> _Exercise description_: Nothing but the lines from the one containing "Task: Open the Export menu" through the end of the data below may appear in the response, each one exact.

> _Material provided_:
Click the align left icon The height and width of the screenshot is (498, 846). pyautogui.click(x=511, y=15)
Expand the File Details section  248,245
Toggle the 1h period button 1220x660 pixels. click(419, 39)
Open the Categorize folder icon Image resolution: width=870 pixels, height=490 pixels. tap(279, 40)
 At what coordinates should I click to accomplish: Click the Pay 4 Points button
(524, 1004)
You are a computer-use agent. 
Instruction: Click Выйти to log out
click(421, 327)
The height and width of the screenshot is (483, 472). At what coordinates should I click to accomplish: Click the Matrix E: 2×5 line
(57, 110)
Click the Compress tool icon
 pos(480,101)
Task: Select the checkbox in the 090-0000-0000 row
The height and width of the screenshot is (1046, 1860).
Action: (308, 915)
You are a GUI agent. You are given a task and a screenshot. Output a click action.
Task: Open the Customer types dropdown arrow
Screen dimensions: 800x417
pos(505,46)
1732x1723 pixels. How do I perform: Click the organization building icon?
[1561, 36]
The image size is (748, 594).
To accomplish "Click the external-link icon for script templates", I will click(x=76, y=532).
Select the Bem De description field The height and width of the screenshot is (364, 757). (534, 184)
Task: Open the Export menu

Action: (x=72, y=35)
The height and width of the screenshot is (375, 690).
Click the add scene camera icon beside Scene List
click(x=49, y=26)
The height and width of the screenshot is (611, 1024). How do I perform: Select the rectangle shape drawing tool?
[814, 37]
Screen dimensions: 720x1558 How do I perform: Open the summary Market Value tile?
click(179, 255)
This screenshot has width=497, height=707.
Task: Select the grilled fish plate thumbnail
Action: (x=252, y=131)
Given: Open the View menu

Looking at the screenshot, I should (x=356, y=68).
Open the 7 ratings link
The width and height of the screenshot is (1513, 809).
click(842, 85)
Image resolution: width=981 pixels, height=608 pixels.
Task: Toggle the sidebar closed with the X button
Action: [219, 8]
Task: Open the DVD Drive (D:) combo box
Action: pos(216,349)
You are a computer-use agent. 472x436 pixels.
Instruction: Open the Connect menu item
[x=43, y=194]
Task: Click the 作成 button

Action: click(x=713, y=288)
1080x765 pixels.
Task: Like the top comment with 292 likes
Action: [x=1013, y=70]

> _Answer for this exercise_:
Task: Open the Export menu

Action: (x=72, y=35)
The height and width of the screenshot is (375, 690).
Click the add scene camera icon beside Scene List
click(x=49, y=26)
The height and width of the screenshot is (611, 1024). How do I perform: Select the rectangle shape drawing tool?
[814, 37]
Screen dimensions: 720x1558 How do I perform: Open the summary Market Value tile?
click(179, 255)
This screenshot has width=497, height=707.
Task: Select the grilled fish plate thumbnail
Action: (x=252, y=131)
Given: Open the View menu

Looking at the screenshot, I should (x=356, y=68).
Open the 7 ratings link
The width and height of the screenshot is (1513, 809).
click(842, 85)
Image resolution: width=981 pixels, height=608 pixels.
Task: Toggle the sidebar closed with the X button
Action: [219, 8]
Task: Open the DVD Drive (D:) combo box
Action: pos(216,349)
You are a computer-use agent. 472x436 pixels.
Instruction: Open the Connect menu item
[x=43, y=194]
Task: Click the 作成 button

Action: click(x=713, y=288)
1080x765 pixels.
Task: Like the top comment with 292 likes
Action: [x=1013, y=70]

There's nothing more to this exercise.